Earlier this week I was lucky enough to attend a fantastic symposium: The Digital University: Power Relations, Publishing, Authority and Community in the 21st Century Academy, held at the CUNY Graduate Center here in New York City. The day was chock full of presentations and conversations on the implications of digital technologies on teaching, learning, research, and scholarship. Academic and research libraries featured prominently in discussions throughout the conference.
The day began with four small workshops each organized around a specific theme relevant to digital scholarship. Deciding which workshop to attend was a tough choice, one that, judging from the Twitter stream (hashtag #du10), many of us were torn over; I chose the Academic Publishing workshop. There was a diverse group of academic publishers, faculty, librarians, and graduate students which made for an interesting and lively conversation.
Not surprisingly, we spent most of our workshop discussing the crisis in scholarly publishing (both journals and monographs). While there’s an enormous amount of money in the academy allocated towards scholarly publishing, it’s primarily spent on scholarly journals published by commercial publishers rather than academic presses (which are under extreme economic pressure) or open access journals. Workshop participants agreed that the entire community of stakeholders must come together to address these issues, including academic administrators, who often seem absent from these discussions. On a positive note, while scholarly publishing has been slow to adapt to digital technologies, many suggested that the current economic situation may begin to speed collaboration and change.

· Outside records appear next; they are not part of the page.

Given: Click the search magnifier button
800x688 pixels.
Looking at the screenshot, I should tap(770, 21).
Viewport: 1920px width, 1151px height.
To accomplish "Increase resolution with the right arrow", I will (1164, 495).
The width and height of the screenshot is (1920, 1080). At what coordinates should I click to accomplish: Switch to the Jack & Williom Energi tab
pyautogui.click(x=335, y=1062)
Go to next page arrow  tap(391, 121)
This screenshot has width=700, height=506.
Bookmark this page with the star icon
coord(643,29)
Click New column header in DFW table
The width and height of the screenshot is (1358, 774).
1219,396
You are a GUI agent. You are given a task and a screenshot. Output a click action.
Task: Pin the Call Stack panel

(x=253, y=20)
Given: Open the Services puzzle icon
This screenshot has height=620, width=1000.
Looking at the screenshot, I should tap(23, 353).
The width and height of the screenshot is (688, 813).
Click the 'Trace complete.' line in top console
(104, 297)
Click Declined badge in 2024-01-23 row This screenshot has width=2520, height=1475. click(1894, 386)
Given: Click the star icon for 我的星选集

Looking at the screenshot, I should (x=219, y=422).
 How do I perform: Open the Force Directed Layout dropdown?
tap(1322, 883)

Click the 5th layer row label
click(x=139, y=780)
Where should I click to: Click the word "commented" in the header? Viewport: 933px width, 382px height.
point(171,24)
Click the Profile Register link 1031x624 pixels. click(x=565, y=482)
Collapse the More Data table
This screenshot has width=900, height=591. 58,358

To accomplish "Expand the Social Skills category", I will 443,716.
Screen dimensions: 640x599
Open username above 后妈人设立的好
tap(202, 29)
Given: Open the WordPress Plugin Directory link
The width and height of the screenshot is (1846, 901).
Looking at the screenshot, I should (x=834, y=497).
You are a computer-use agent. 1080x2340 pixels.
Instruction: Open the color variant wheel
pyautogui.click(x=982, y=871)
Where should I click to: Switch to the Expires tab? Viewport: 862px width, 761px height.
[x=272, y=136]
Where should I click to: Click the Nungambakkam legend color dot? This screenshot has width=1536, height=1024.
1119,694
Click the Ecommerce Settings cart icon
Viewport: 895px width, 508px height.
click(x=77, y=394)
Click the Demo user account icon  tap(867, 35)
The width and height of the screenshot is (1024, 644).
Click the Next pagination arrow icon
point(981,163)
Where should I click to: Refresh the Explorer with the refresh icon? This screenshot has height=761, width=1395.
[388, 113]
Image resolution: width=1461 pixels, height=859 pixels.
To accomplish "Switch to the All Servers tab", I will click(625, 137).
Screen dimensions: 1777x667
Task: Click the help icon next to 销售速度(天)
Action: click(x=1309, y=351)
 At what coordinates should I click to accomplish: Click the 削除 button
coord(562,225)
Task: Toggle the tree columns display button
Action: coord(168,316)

Academic authority was another recurring theme of the conference, and especially the implications of digital scholarship for the tenure and promotion process. Faculty participants in the two afternoon panels discussed their own efforts in pushing for change in “what counts” for tenure, though that may be perceived as risky for junior scholars. Of course the scholarly publishing crisis and academic authority issues are intimately related, and as they evolve will likely continue to influence each other. Many also pointed out that the more open and accessible our scholarship is, the more widely it can be seen and read, which has ethical and moral implications as well, especially for federally-funded research.
It was great to see academic and research libraries so well-represented at this symposium. There was a lot of love for what we do and how important we are to the future of the academy, which for me was a nice counterpoint to the recent Ithaka Faculty Study. I sometimes feel that while librarians talk a lot about open access and related issues, it can be hard to gauge how much they resonate with faculty in other departments. While the symposium attendees were a self-selected group of academics interested in digital technology, it’s heartening to see so many faculty and graduate students who do embrace open access to research and scholarship, and who are interested in pushing these boundaries in their own scholarly work.
3 thoughts on “Envisioning the Academy’s Digital Future”
Thanks for the report, Maura – it sounds like it was a wonderful conference. I just got back from the Iowa Library Association ACRL conference, and one thing a presenter said that struck me: the phrase we tend to use–“scholarly communication”–often just confuses faculty. They are more likely to get it if you say “scholarly publishing” – even though the idea should embrace more than the forms of traditional publishing. I also heard about doing an environmental scan – finding out where our faculty are, because each discipline has such different assumptions about how it works and what it takes. I’m going to take some faculty out for coffee and a quiz soon as I’m back at work.
Good idea, Barbara. I may try to incorporate something of this when I do my videotaping of faculty project (just back from the CLIR workshop with Nancy Foster — FANTASTIC!). I did ask the (3) faculty on our strategic planning committee if they’d heard anyone in their disciplines discussing author’s rights or open access and received a polite silence. WAY too small a sampling for quantitative research; a sobering but not surprising response from our own qualitative cohort.
I was wondering, Maura, if anyone mentioned blogs at all during the conference. I see them carrying more weight of late, and am wondering why I’m not hearing more conversations from librarians about how we’re going to preserve that particular scholarly stream. For many fields, the best new scholarship may be on a blog. Did that ever come up in any discussions you were a part of?
An environmental scan is a great idea — I wonder if it’s something we can turn into an Open Access week event/program this year? Like Marilyn, I’m also trying more lately to mention author’s rights and other OA issues in conversations with faculty when I can.
Interesting question about blogs, Marilyn. They weren’t mentioned specifically at the conference, though there was much discussion about alternatives to the traditional peer reviewed article or scholarly book in the tenure/promotion package. Cheryl Ball from Illinois State U discussed her electronic tenure portfolio (which you can take a gander at here: http://www.ceball.com/). But there was no mention made at all about preservation of blogs and other non-traditional scholarly publications. I wonder if that issue will pick up steam as tenure/promotion guidelines (presumably) evolve?